Study Reminds Vast Majority of Americans They Really Don’t Need Gluten-Free Diets

Might be better than Gwyneth Paltrow would have you believe.

Some new research comparing gluten-free Americans with actual celiacs has confirmed what rational minds have long suspected: The majority of newfound aversions to wheat aren’t doctor-recommended. The findings are from a study published Wednesday in JAMA Internal Medicine that followed 22,000 subjects; it found that, while the number of people on the fad diet tripled between 2009 and 2014, the proportion claiming to be diagnosed with celiac disease actually fell by 17 percent.

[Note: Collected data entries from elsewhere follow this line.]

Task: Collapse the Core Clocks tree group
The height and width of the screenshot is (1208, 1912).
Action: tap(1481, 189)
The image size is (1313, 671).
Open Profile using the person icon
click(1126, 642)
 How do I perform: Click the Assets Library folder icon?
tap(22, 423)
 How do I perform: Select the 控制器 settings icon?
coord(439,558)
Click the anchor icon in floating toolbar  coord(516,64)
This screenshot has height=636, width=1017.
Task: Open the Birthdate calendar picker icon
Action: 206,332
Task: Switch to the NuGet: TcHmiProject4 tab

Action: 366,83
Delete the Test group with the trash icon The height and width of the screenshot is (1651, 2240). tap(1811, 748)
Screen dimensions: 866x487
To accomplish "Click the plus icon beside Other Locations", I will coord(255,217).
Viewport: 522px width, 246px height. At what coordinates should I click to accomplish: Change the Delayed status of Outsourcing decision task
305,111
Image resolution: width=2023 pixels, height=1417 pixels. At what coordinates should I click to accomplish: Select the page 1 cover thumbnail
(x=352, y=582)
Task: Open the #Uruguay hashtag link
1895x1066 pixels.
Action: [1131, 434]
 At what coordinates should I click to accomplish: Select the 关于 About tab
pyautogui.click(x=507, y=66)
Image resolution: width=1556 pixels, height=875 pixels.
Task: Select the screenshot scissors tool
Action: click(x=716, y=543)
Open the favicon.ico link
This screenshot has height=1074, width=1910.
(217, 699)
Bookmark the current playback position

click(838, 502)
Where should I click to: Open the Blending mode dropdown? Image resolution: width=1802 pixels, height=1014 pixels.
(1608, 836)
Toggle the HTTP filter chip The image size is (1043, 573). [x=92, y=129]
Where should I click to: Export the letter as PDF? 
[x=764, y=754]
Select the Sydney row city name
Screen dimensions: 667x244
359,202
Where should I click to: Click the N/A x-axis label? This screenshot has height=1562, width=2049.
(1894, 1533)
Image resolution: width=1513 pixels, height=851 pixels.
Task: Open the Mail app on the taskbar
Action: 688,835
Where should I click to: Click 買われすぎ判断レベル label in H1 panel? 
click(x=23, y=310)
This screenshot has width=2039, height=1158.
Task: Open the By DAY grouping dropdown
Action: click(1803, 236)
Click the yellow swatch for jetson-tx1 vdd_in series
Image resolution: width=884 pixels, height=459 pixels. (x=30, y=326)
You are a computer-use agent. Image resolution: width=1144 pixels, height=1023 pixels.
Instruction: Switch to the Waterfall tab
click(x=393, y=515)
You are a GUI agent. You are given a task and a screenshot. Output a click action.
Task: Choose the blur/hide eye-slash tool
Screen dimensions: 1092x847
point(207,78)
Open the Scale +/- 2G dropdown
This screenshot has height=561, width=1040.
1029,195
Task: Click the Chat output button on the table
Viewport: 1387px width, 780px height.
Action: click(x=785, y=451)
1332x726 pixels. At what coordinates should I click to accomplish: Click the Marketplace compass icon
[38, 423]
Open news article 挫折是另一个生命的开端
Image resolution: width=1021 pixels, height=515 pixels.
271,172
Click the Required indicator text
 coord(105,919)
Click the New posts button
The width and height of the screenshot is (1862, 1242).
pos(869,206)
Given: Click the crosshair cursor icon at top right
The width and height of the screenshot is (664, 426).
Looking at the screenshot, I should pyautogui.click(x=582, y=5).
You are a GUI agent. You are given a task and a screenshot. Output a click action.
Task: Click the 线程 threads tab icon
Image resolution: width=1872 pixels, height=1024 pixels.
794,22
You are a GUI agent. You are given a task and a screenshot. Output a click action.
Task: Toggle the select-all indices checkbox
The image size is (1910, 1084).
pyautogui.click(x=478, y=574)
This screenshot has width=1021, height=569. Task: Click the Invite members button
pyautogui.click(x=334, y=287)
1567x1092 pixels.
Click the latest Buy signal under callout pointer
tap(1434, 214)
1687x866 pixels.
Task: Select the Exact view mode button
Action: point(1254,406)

Per data used by the study, prevalence of the disease held pretty steady over those five years (it was 0.7 percent of the population in 2009–10, versus 0.58 percent in 2013–14), but the percent of Americans without celiac who avoided gluten anyway climbed from 0.5 percent in 2009–10 to 1.7 percent in 2013–14. The authors list all of the usual explanations for why — things like “perception that it may be healthier,” “growing availability of gluten-free products,” “self-diagnosis of gluten sensitivity,” and the fact that “the diet is trendy.” They also concede that greater public awareness of celiac could be causing incidence of the disease to level off, but whether this is true or not, the dive definitely underscores how insanely profitable the once-niche gluten-free industry has become: A diet followed by maybe 5 million Americans has grown into a $15 billion–a–year industry with its own glossy magazines, Girl Scout cookies , and Chick-fil-A sandwich buns.